Kimball's vocals aren't quite as epic or melodious as those of Warrel Dane, Hansi Kursch or even Rob Halford, but they suit the music perfectly. Kimball's vocals are definitely a bit more rough than the singers that were just mentioned, but that reflects Omen's music perfectly as they aren't as melodic as bands like Sanctuary or the European power metal bands, they were just fast, heavy and catchier than your everyday metal band. Just take a listen to the chorus of "Dragon's Breath" and within minutes of hearing that song the riffs and vocals will be stomping through your head, forcing you to replay the song to hear "Give us all, Sanctuary! Dragon's Breath! We Fear!"
Another amazing aspect of "Battle Cry" is that there isn't much variation that goes on throughout the album, yet every song is memorable and doesn't bore the listener. A lot of the songs feature some melodic pieces, though they are usually faster, like on the intro to the track "Last Rites," mixed with some nice riffs that aren't anything too special, but they get your headbanging and mesh with everything else perfectly. The Maiden influence on this album is definitely prominent, but being a massive Maiden fanboy I see no harm in that. The riff that kicks off the song "Die By the Blade" absolutely reeks of "Killers" influence and a lot of the standard riffing that goes on like on the song "Death Rider" really owe a lot to the British masters.

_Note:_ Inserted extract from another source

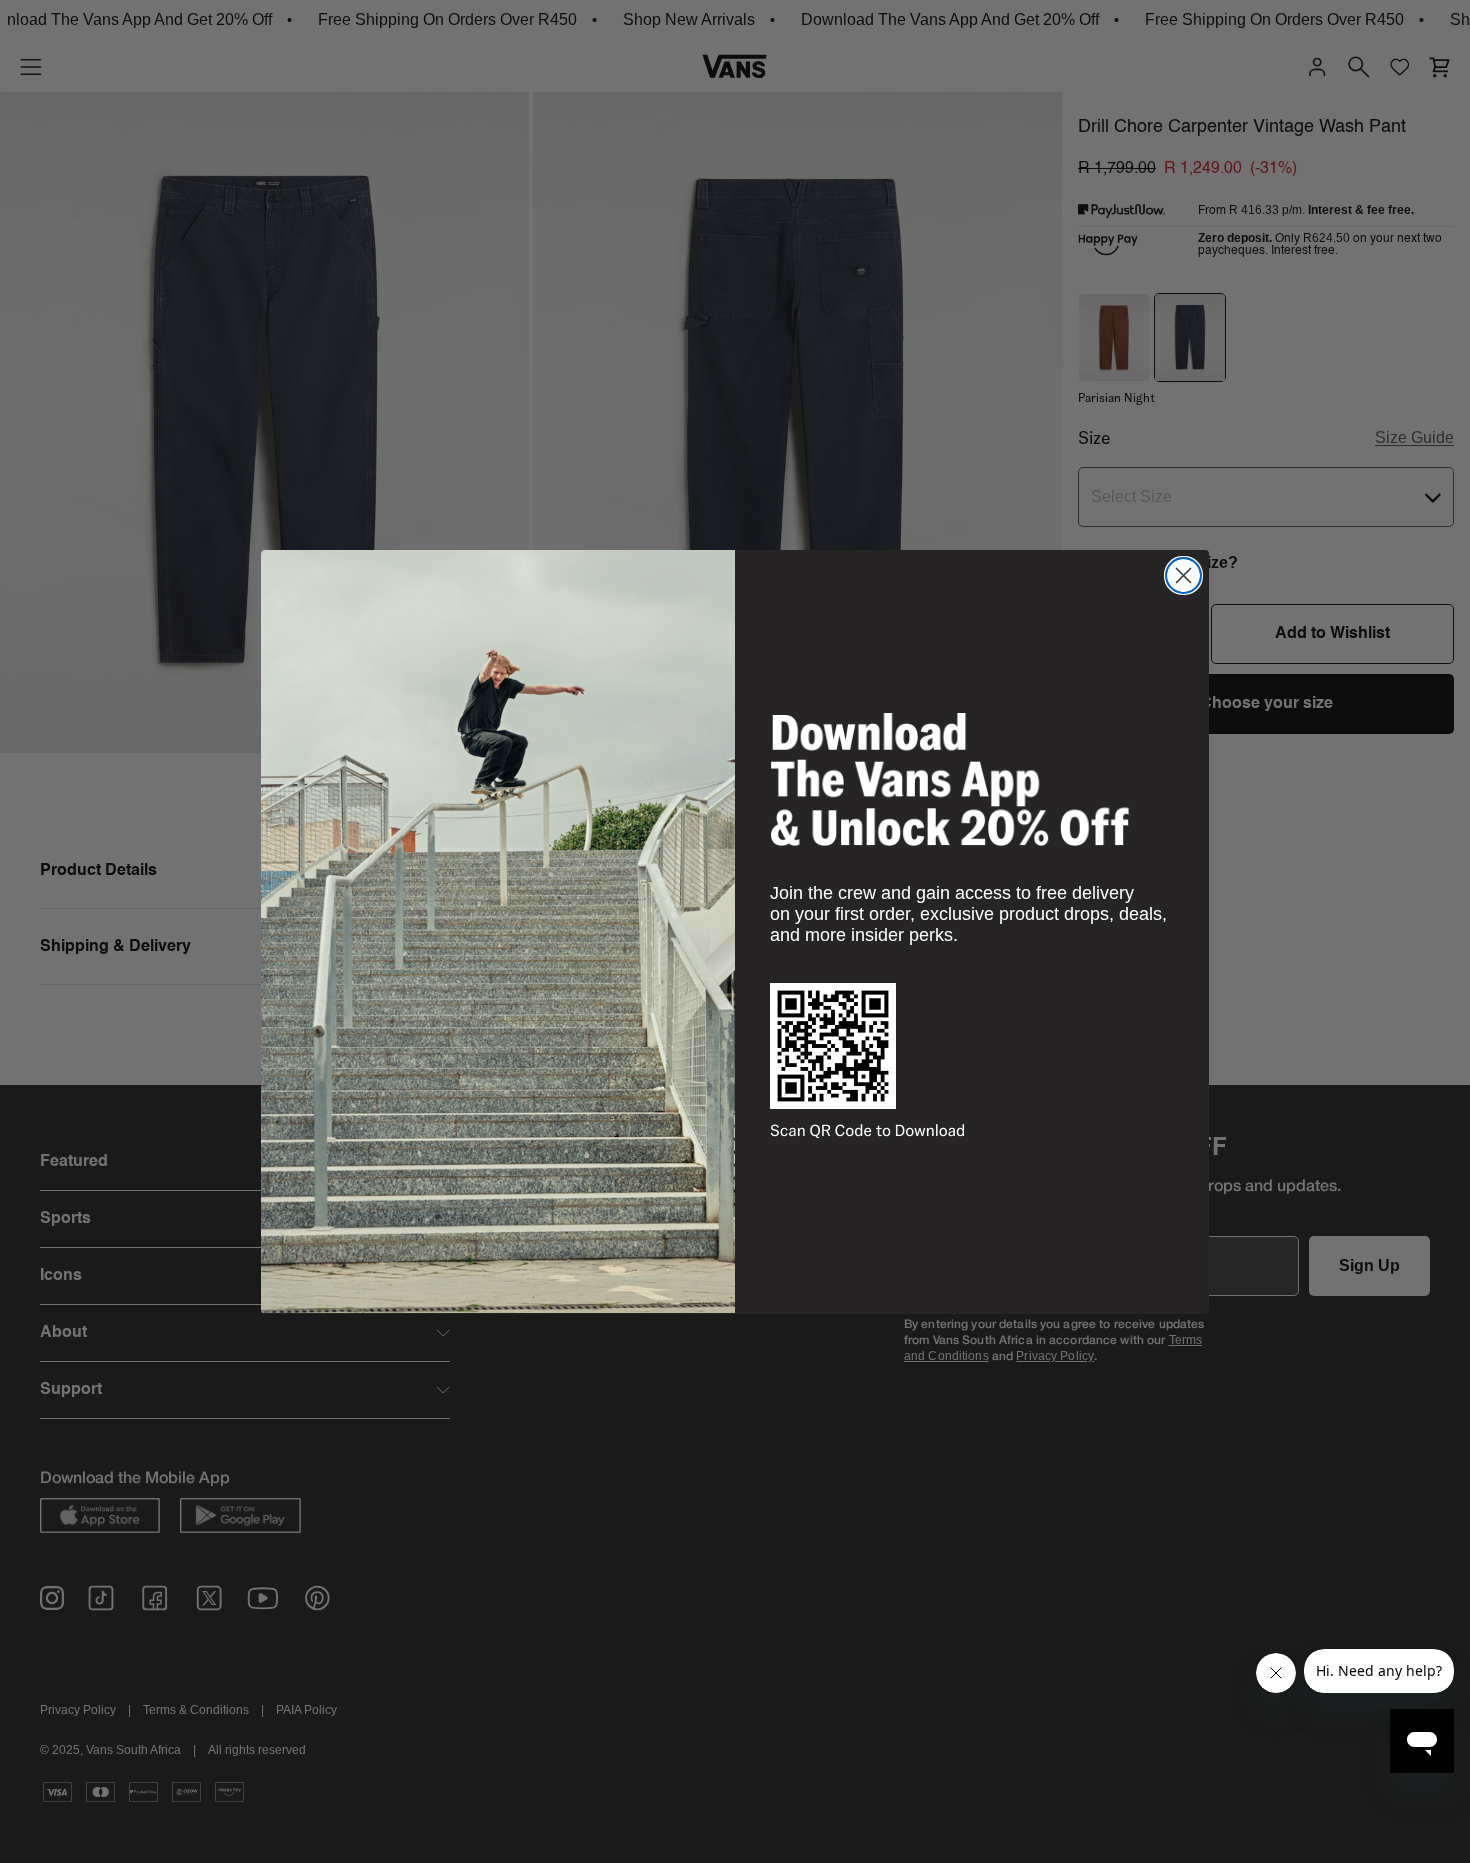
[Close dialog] (1183, 575)
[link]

"Battle Cry" is definitely a landmark album, for not only US power metal, but the entire power metal genre in general with its more violent approach to the lyrics and artwork, as well as its undeniable catchy, anthem-like choruses and riffs. If this album isn't one that you have got to yet, or one that you found to be entirely unenjoyable, then you had better lock your doors because the Axeman will have you bound and gagged.